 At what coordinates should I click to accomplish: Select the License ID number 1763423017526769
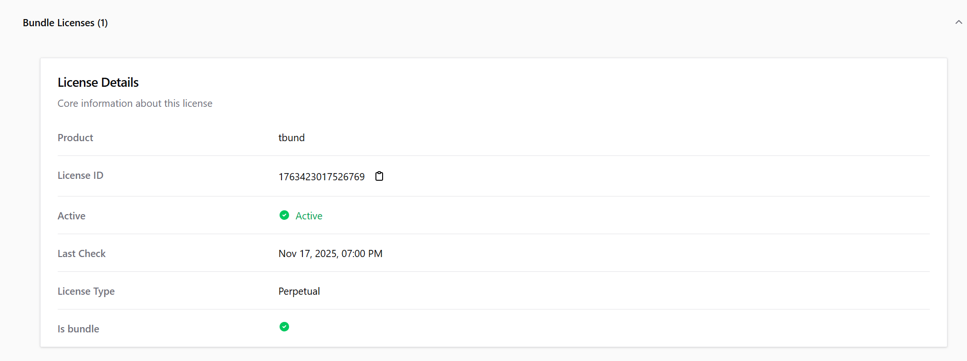point(321,177)
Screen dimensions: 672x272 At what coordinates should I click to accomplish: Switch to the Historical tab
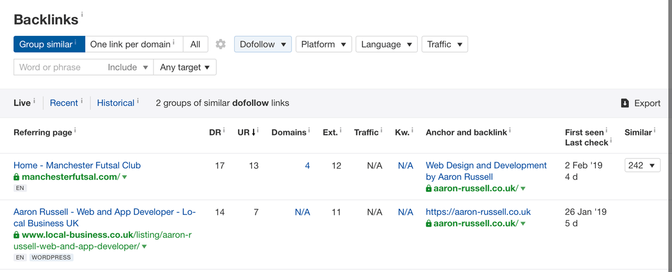[115, 103]
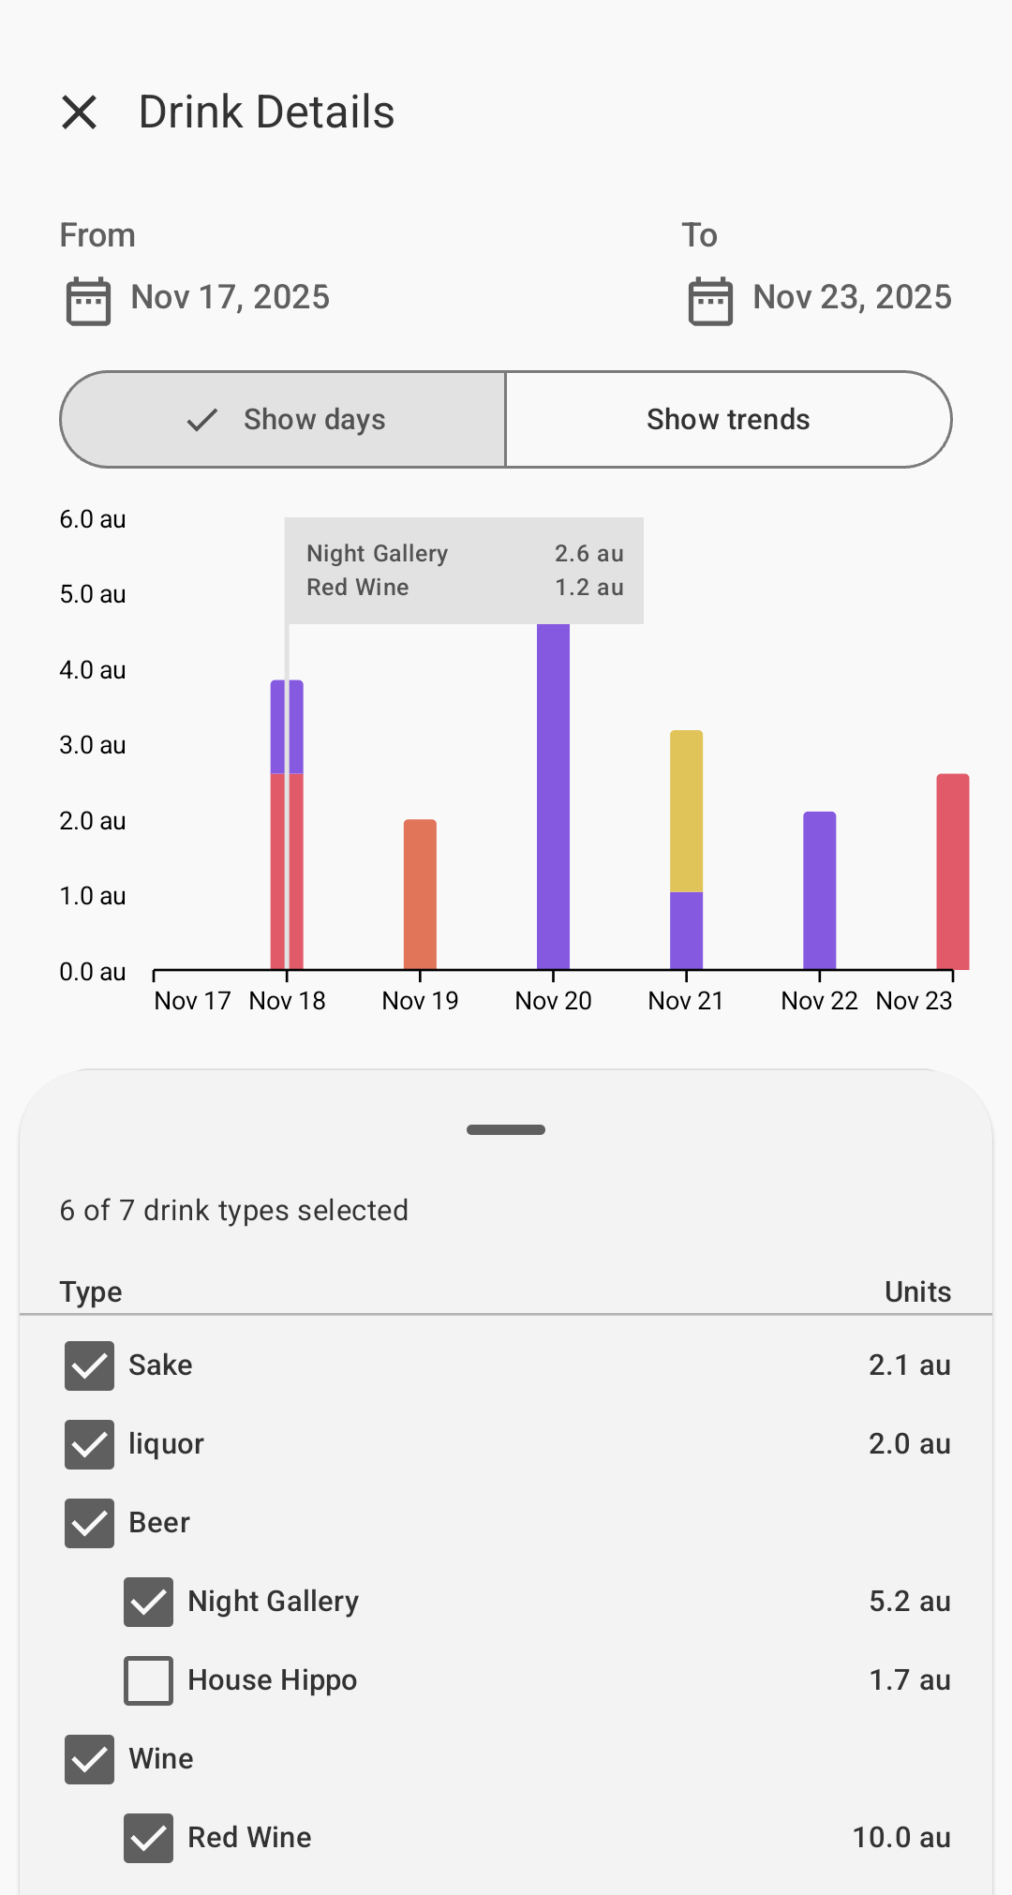1012x1895 pixels.
Task: Tap the yellow segment on Nov 21
Action: pos(686,811)
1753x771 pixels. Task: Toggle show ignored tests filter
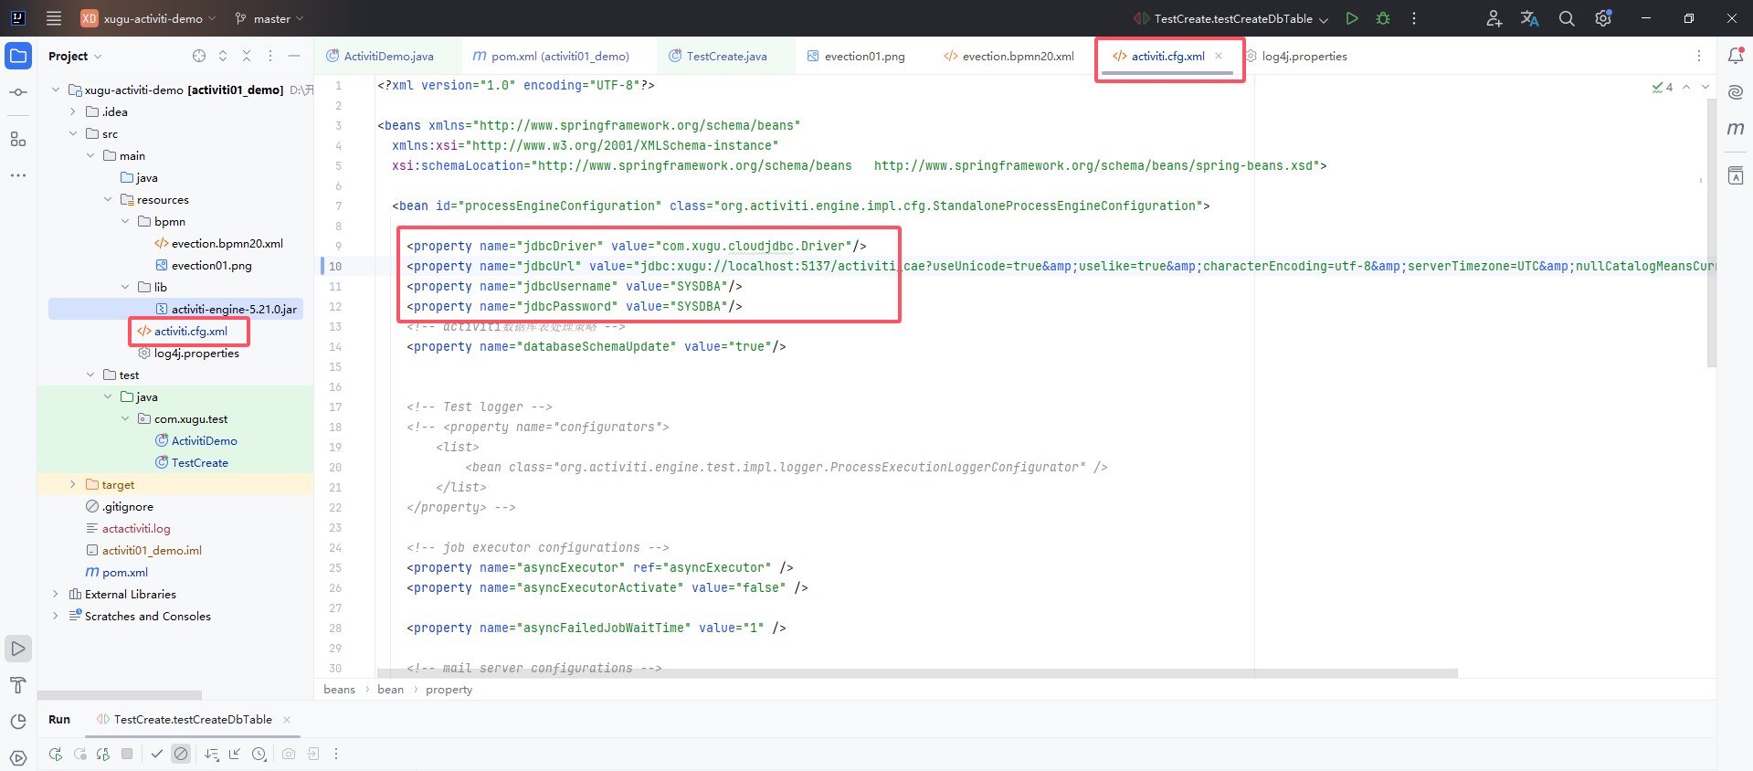181,754
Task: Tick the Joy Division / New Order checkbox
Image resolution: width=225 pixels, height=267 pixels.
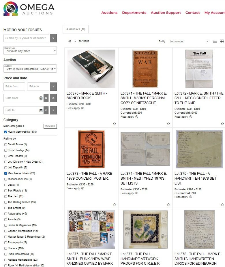Action: 5,162
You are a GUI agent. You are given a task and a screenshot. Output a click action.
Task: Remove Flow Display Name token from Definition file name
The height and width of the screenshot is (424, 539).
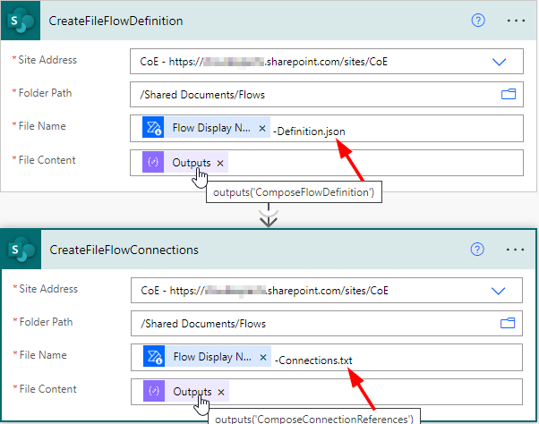pos(262,129)
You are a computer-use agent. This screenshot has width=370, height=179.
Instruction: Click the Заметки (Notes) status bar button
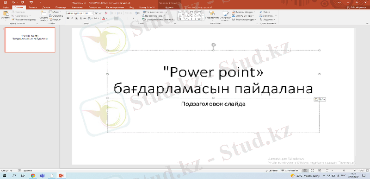pos(271,170)
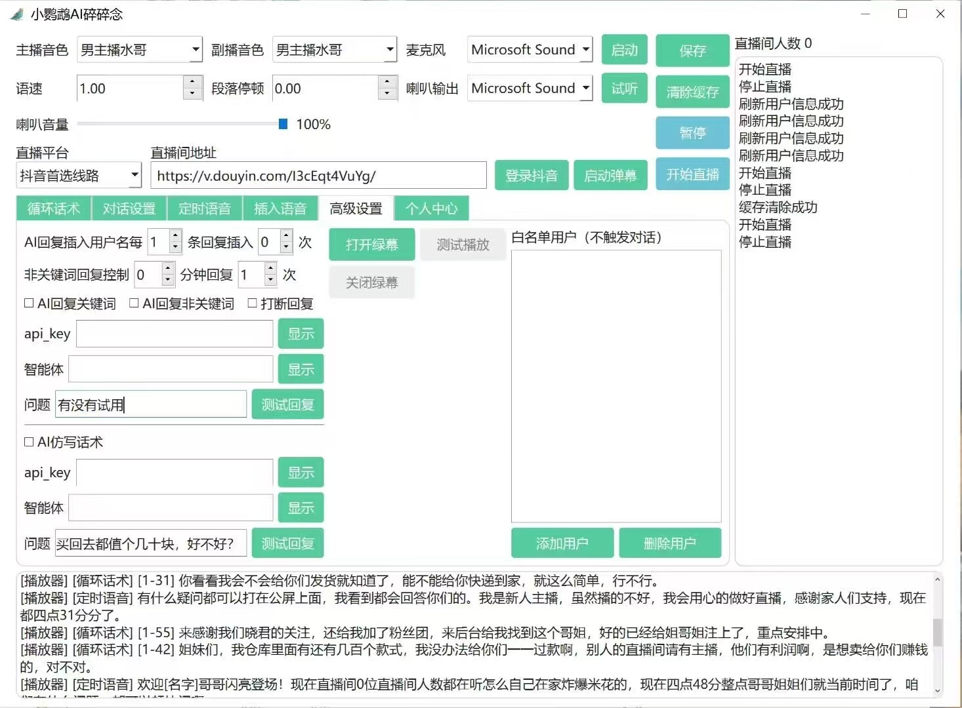Image resolution: width=962 pixels, height=708 pixels.
Task: Switch to the 循环话术 tab
Action: click(x=52, y=208)
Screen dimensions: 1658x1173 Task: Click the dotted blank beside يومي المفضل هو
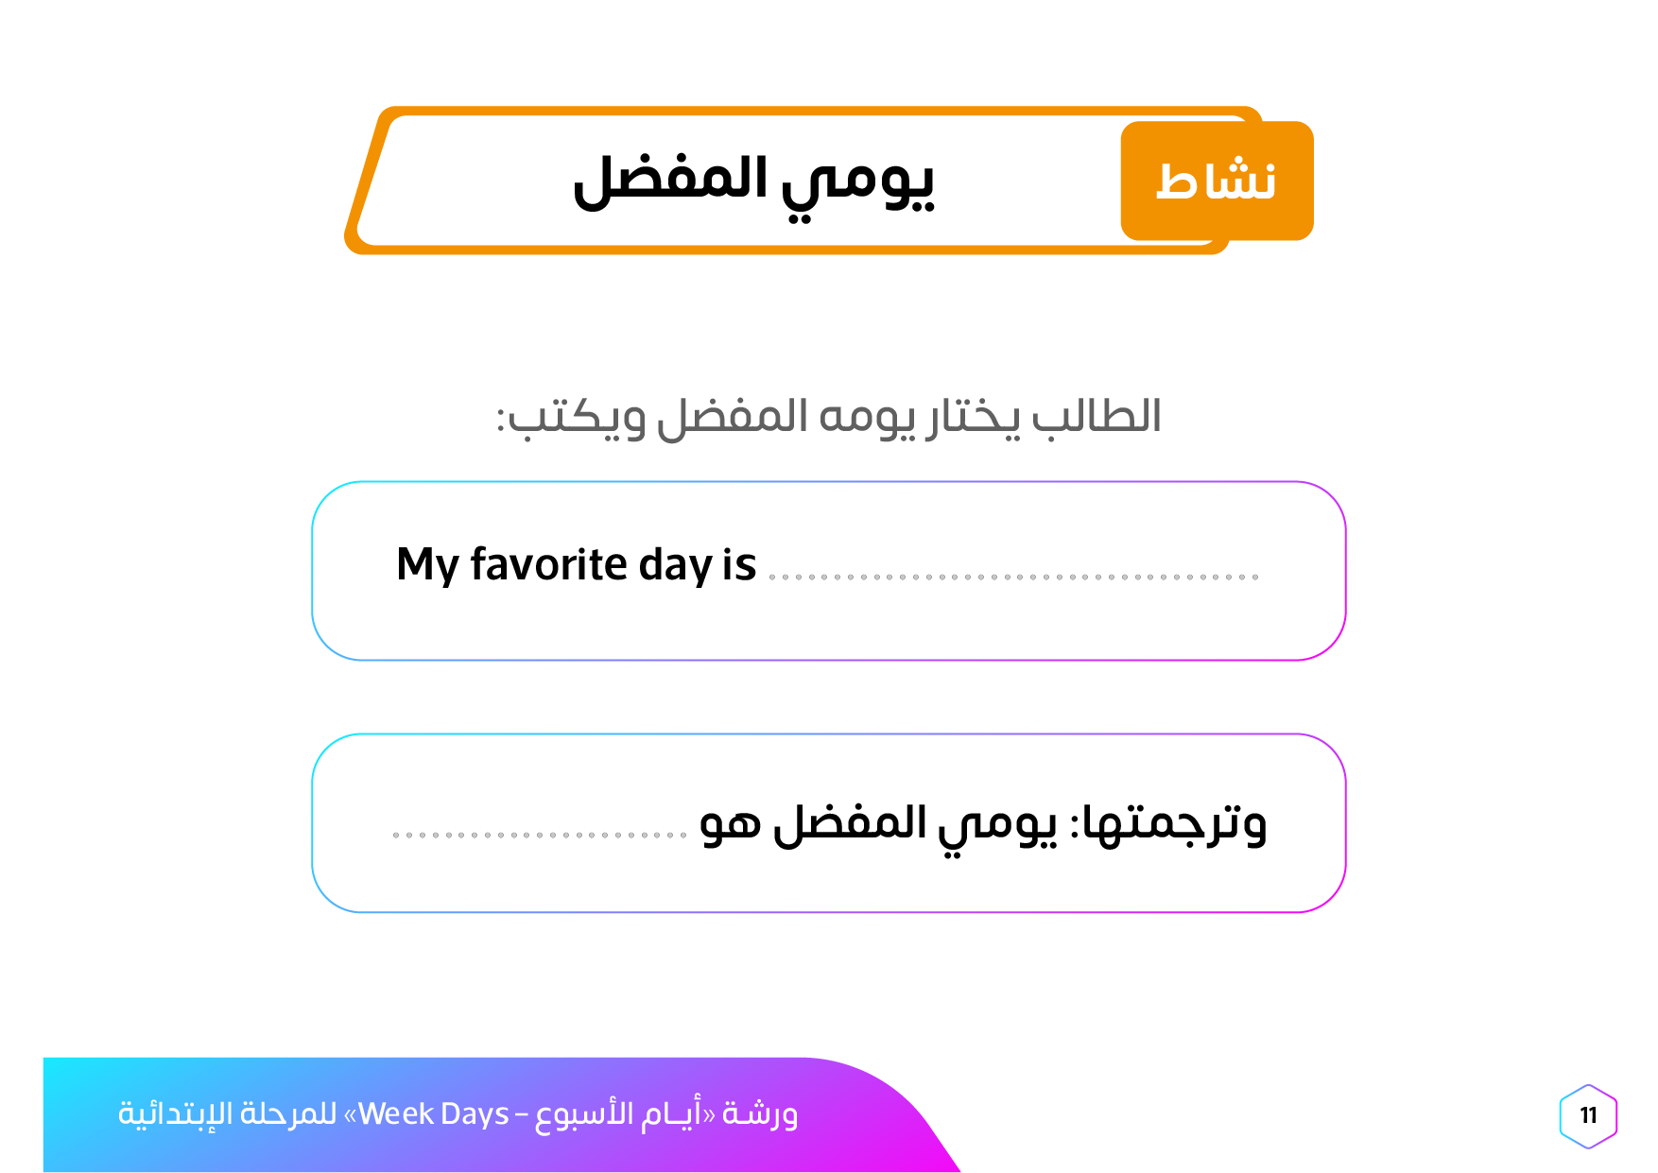click(539, 834)
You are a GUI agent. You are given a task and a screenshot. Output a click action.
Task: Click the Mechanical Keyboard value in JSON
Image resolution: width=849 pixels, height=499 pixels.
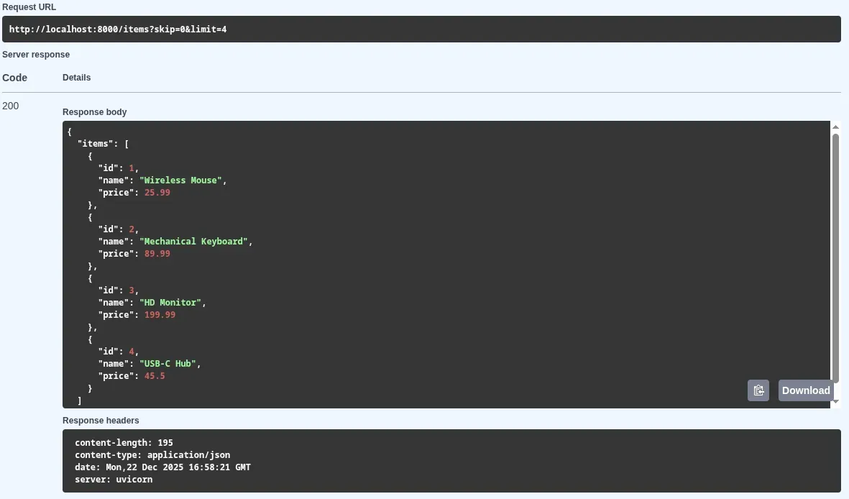pos(194,241)
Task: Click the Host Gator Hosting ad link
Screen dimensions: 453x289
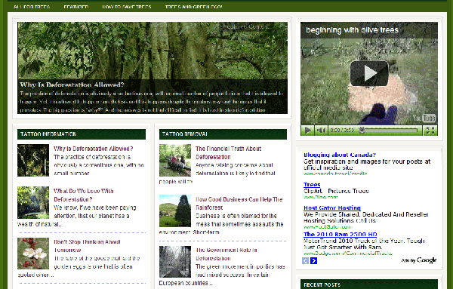Action: pyautogui.click(x=332, y=208)
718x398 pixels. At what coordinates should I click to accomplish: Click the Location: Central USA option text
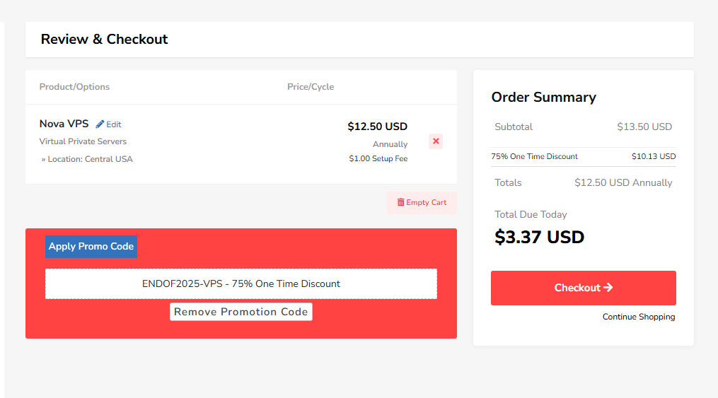click(x=90, y=159)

****

Set down all the entries exactly as they appear, but skip any pictures.

 At what coordinates should I click to accomplish: Select the License ID number 1763423017526769
point(321,177)
Screen dimensions: 672x272 At what coordinates should I click to accomplish: Switch to the Historical tab
[115, 103]
1012x1895 pixels.
Task: Tap the yellow segment on Nov 21
Action: pos(686,811)
1753x771 pixels. Task: Toggle show ignored tests filter
181,754
Task: Tick the Joy Division / New Order checkbox
Image resolution: width=225 pixels, height=267 pixels.
Action: 5,162
You are a GUI agent. You are given a task and a screenshot. Output a click action.
Task: Remove Flow Display Name token from Definition file name
The height and width of the screenshot is (424, 539).
pos(262,129)
You are a computer-use agent. This screenshot has width=370, height=179.
Instruction: Click the Заметки (Notes) status bar button
pos(271,170)
Image resolution: width=962 pixels, height=708 pixels.
Task: Switch to the 循环话术 tab
Action: click(x=52, y=208)
Screen dimensions: 1658x1173 Task: Click the dotted blank beside يومي المفضل هو
click(539, 834)
You are a GUI agent. You are given a task and a screenshot. Output a click action.
Task: Click the Mechanical Keyboard value in JSON
Image resolution: width=849 pixels, height=499 pixels.
pos(194,241)
Task: Click the Host Gator Hosting ad link
Screen dimensions: 453x289
Action: pyautogui.click(x=332, y=208)
718x398 pixels. At what coordinates should I click to accomplish: Click the Location: Central USA option text
click(x=90, y=159)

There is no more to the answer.